• **Directions for this task**:
Your reply should contain every record, restated word for word.

--------------------

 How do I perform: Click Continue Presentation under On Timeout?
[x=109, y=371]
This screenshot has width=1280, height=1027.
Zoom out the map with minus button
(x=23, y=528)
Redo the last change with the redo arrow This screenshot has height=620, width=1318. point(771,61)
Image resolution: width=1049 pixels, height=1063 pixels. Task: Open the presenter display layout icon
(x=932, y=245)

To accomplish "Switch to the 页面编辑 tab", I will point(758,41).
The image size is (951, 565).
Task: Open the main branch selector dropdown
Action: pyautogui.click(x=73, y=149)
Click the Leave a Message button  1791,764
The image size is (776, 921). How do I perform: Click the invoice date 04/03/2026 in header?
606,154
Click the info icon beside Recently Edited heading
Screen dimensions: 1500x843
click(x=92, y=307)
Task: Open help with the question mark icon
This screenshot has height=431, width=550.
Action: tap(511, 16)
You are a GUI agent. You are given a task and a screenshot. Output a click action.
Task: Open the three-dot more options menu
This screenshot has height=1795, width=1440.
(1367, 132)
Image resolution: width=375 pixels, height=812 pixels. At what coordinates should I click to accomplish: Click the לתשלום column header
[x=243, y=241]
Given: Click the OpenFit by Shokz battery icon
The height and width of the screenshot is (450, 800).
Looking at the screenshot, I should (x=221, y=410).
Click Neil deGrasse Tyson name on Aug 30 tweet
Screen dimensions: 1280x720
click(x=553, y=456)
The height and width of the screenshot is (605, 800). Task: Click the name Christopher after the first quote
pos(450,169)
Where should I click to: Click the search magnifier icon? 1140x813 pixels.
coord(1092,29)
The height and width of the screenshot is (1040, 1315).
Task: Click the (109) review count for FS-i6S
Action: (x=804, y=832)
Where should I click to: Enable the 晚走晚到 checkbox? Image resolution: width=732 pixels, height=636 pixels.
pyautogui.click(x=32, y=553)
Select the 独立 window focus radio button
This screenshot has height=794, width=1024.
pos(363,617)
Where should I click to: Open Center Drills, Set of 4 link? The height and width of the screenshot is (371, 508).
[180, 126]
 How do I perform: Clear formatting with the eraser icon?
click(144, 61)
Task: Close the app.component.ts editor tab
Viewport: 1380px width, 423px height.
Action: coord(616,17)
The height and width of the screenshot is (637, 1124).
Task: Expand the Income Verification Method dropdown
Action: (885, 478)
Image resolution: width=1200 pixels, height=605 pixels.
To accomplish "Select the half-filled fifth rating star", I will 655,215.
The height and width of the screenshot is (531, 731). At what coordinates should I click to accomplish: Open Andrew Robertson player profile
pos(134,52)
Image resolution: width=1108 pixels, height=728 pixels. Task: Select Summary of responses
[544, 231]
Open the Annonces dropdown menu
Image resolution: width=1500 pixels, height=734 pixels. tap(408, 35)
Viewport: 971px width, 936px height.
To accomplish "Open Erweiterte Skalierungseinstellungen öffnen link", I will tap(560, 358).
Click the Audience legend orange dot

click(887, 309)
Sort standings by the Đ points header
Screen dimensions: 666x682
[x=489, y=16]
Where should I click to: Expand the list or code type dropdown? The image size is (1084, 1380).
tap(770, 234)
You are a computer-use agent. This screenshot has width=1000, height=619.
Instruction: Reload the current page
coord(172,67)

--------------------

• **Exercise response**:
 How do I perform: Click Continue Presentation under On Timeout?
[x=109, y=371]
This screenshot has width=1280, height=1027.
Zoom out the map with minus button
(x=23, y=528)
Redo the last change with the redo arrow This screenshot has height=620, width=1318. point(771,61)
Image resolution: width=1049 pixels, height=1063 pixels. Task: Open the presenter display layout icon
(x=932, y=245)

To accomplish "Switch to the 页面编辑 tab", I will point(758,41).
The image size is (951, 565).
Task: Open the main branch selector dropdown
Action: pyautogui.click(x=73, y=149)
Click the Leave a Message button  1791,764
The image size is (776, 921). How do I perform: Click the invoice date 04/03/2026 in header?
606,154
Click the info icon beside Recently Edited heading
Screen dimensions: 1500x843
click(x=92, y=307)
Task: Open help with the question mark icon
This screenshot has height=431, width=550.
Action: tap(511, 16)
You are a GUI agent. You are given a task and a screenshot. Output a click action.
Task: Open the three-dot more options menu
This screenshot has height=1795, width=1440.
(1367, 132)
Image resolution: width=375 pixels, height=812 pixels. At what coordinates should I click to accomplish: Click the לתשלום column header
[x=243, y=241]
Given: Click the OpenFit by Shokz battery icon
The height and width of the screenshot is (450, 800).
Looking at the screenshot, I should (x=221, y=410).
Click Neil deGrasse Tyson name on Aug 30 tweet
Screen dimensions: 1280x720
click(x=553, y=456)
The height and width of the screenshot is (605, 800). Task: Click the name Christopher after the first quote
pos(450,169)
Where should I click to: Click the search magnifier icon? 1140x813 pixels.
coord(1092,29)
The height and width of the screenshot is (1040, 1315).
Task: Click the (109) review count for FS-i6S
Action: (x=804, y=832)
Where should I click to: Enable the 晚走晚到 checkbox? Image resolution: width=732 pixels, height=636 pixels.
pyautogui.click(x=32, y=553)
Select the 独立 window focus radio button
This screenshot has height=794, width=1024.
pos(363,617)
Where should I click to: Open Center Drills, Set of 4 link? The height and width of the screenshot is (371, 508).
[180, 126]
 How do I perform: Clear formatting with the eraser icon?
click(144, 61)
Task: Close the app.component.ts editor tab
Viewport: 1380px width, 423px height.
Action: coord(616,17)
The height and width of the screenshot is (637, 1124).
Task: Expand the Income Verification Method dropdown
Action: (885, 478)
Image resolution: width=1200 pixels, height=605 pixels.
To accomplish "Select the half-filled fifth rating star", I will 655,215.
The height and width of the screenshot is (531, 731). At what coordinates should I click to accomplish: Open Andrew Robertson player profile
pos(134,52)
Image resolution: width=1108 pixels, height=728 pixels. Task: Select Summary of responses
[544, 231]
Open the Annonces dropdown menu
Image resolution: width=1500 pixels, height=734 pixels. tap(408, 35)
Viewport: 971px width, 936px height.
To accomplish "Open Erweiterte Skalierungseinstellungen öffnen link", I will tap(560, 358).
Click the Audience legend orange dot

click(887, 309)
Sort standings by the Đ points header
Screen dimensions: 666x682
[x=489, y=16]
Where should I click to: Expand the list or code type dropdown? The image size is (1084, 1380).
tap(770, 234)
You are a computer-use agent. This screenshot has width=1000, height=619.
Instruction: Reload the current page
coord(172,67)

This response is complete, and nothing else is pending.